I know that he was going to stay until Day 90 @IGY but I have no idea if he decided to delete it since he thought he no longer needed the account or because of the issue I know he had to deal with. Not even a social media account (which he did say that he had but never gave it to me). I'm so thankful for your kind words since they've been really helping me right now.
Aspiringwriter, Never forget you're an awesome dude! I love your positivity. And if someone does something like that to you then He Surely does NOT deserve you! Move on in your life, know that, like cleanliving said, people come and go. I saw that you kept writing on his profile page and he didn't even like your posts, that made me mad. Like you deserve a better AP. I wish you the best! Never forget YOU ARE AWESOME!
I've already started to move on.
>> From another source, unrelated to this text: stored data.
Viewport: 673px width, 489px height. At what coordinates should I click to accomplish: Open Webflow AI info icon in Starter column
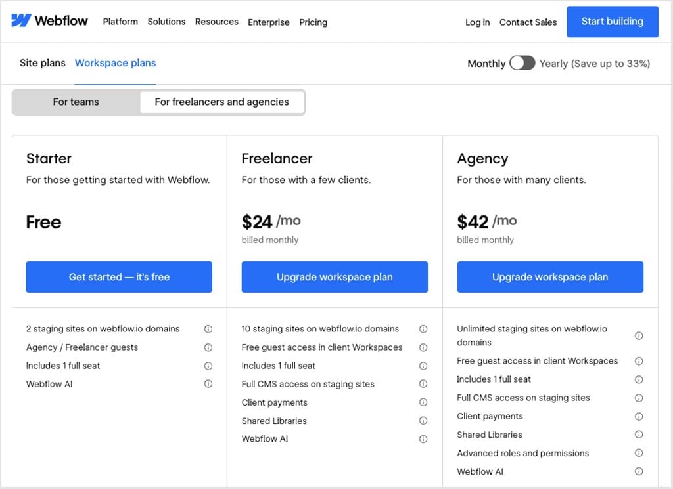pyautogui.click(x=208, y=384)
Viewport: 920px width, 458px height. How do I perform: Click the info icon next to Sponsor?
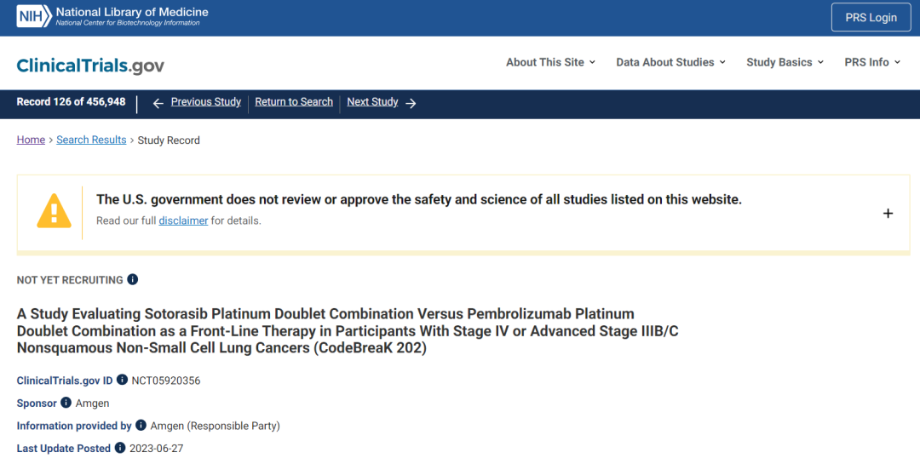click(66, 403)
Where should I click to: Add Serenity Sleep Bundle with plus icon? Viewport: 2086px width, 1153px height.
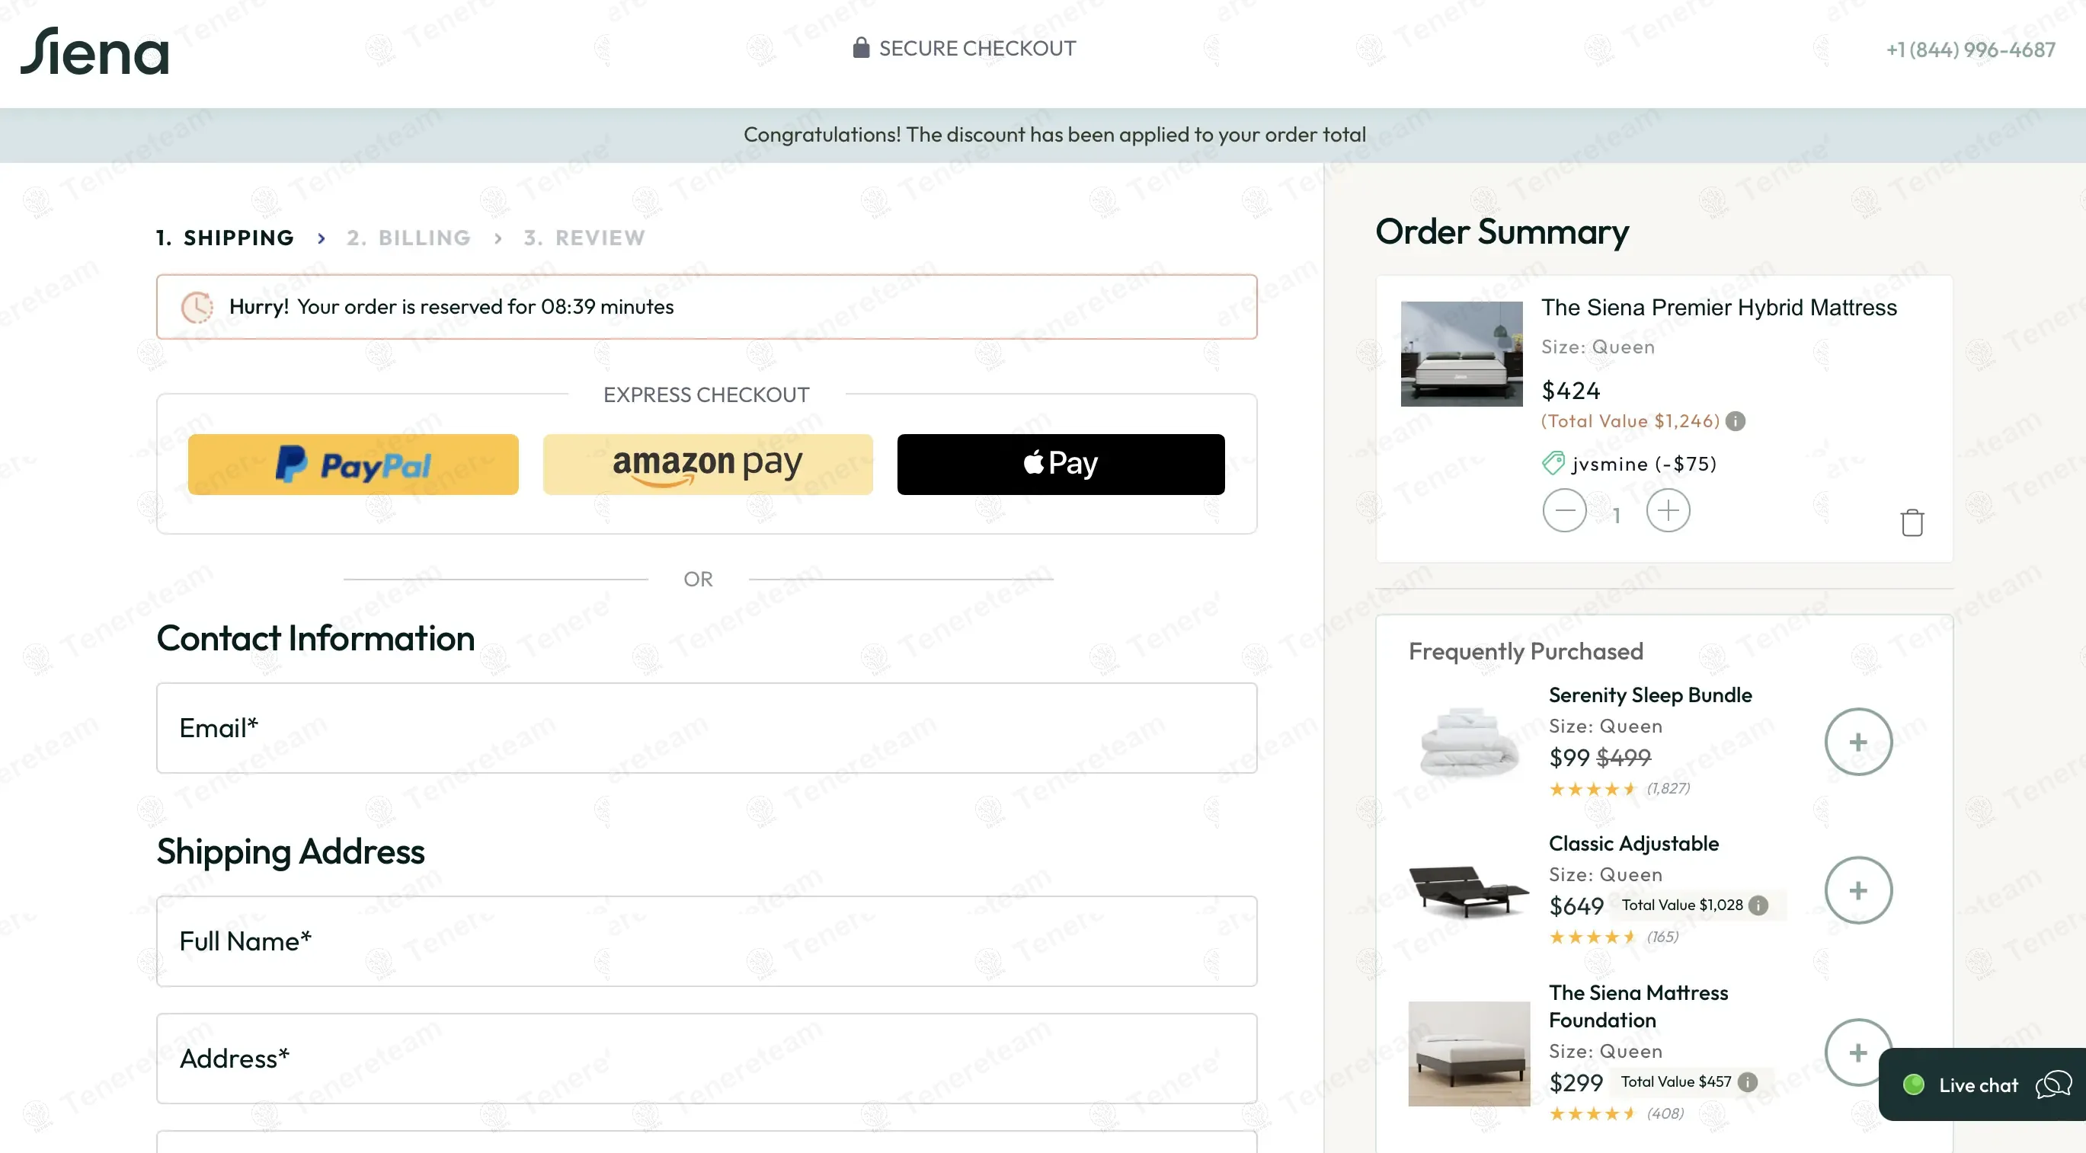pyautogui.click(x=1858, y=742)
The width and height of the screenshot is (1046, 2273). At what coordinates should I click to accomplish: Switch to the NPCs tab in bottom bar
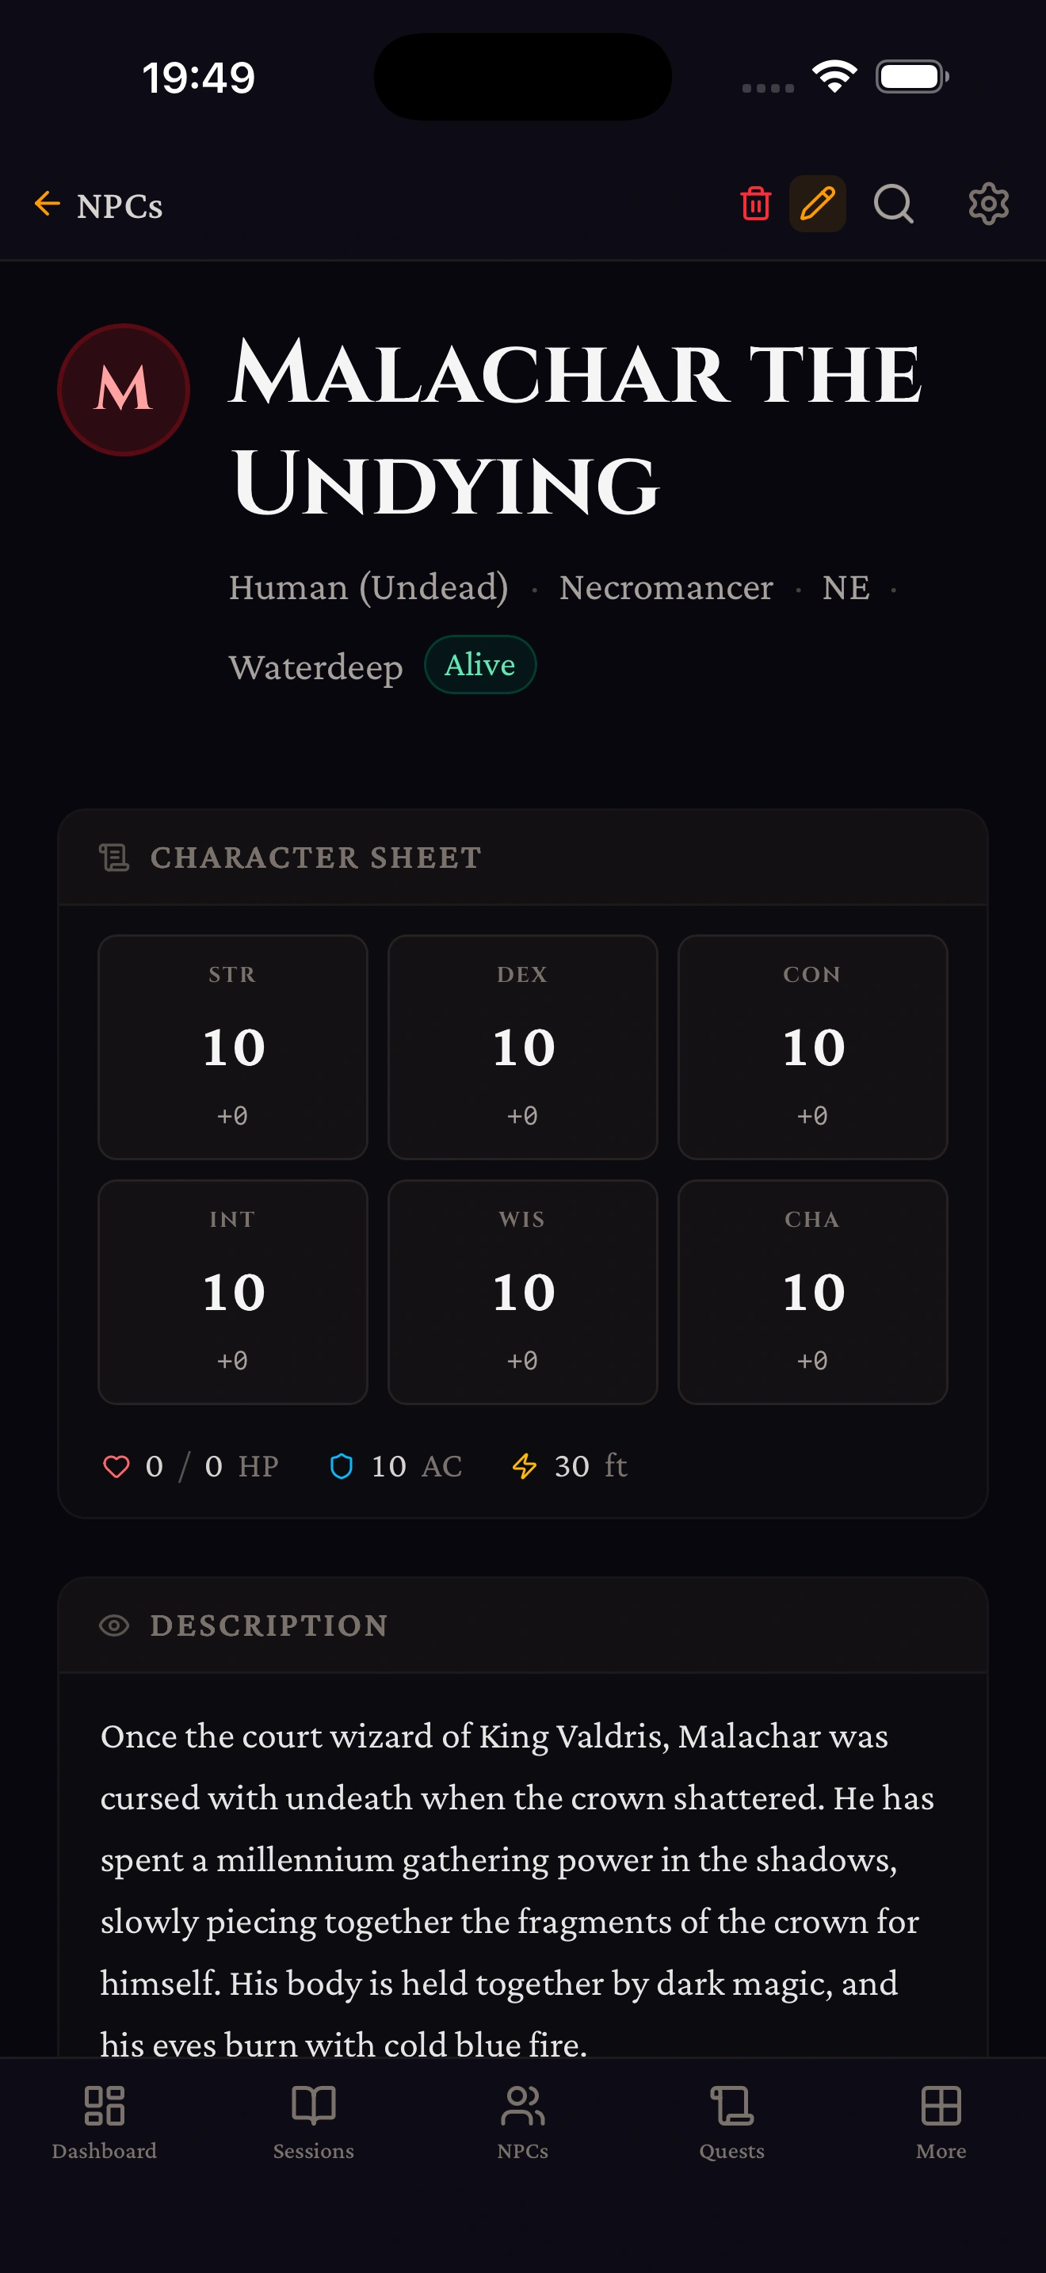point(523,2128)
I've cleaned out my inboxes of our messages and I'm no longer as upset as I was yesterday. I guess that's because I got everything out of me at once. And thank you for the kind words!
"I've cleaned out my inboxes of our messages..." What you said in reply to Taqwa1 takes maturity and courage. When I have been in situations like this, I have found this step so hard to take. The owl admires your resilience AW97. ;)
I guess I realized that I can't let this beat me down and that I should move on and become stronger and braver than ever before. It was hard for a second, but I let them go and I feel okay. I feel at ease now thanks to everyone's support and kindness. And @IGY, thank you so much man for saying that you admire my resilience! That means a lot to me. It really does.